[Given data]

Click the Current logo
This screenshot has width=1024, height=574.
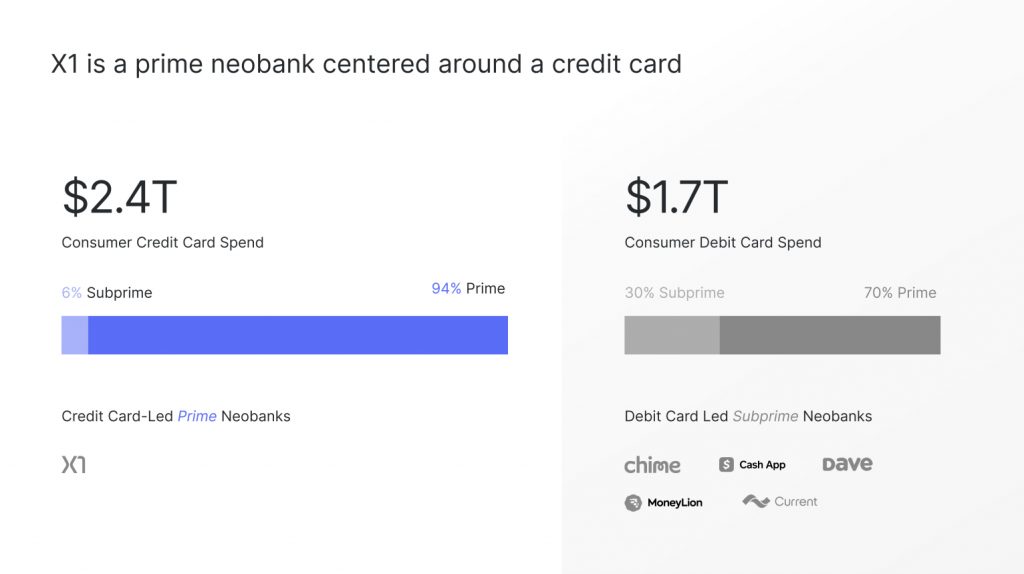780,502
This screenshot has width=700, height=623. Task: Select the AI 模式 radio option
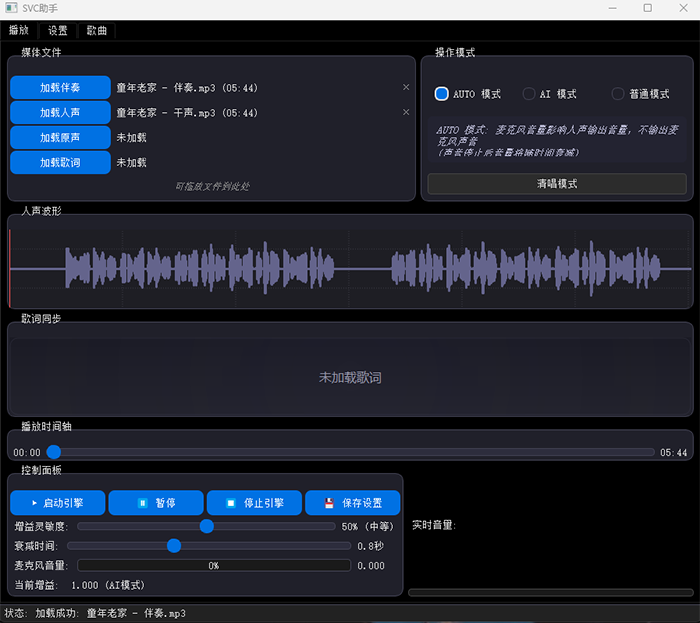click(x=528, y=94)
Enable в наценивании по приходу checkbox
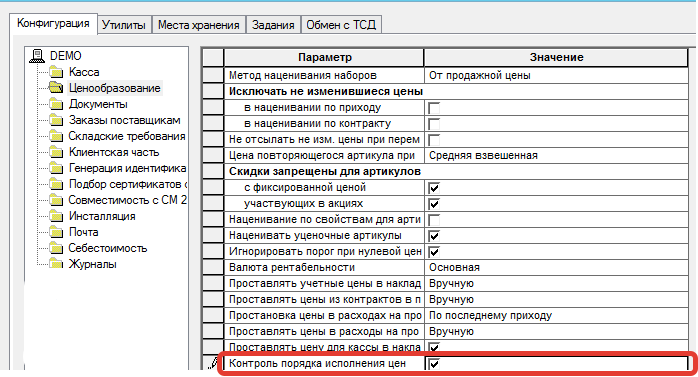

[/Given data]

• **What you should do**
Reproduce every entry above exactly, and omit the pictures.

• **Response area**
Click the Current logo
This screenshot has width=1024, height=574.
780,502
This screenshot has width=700, height=623. Task: Select the AI 模式 radio option
click(x=528, y=94)
Enable в наценивании по приходу checkbox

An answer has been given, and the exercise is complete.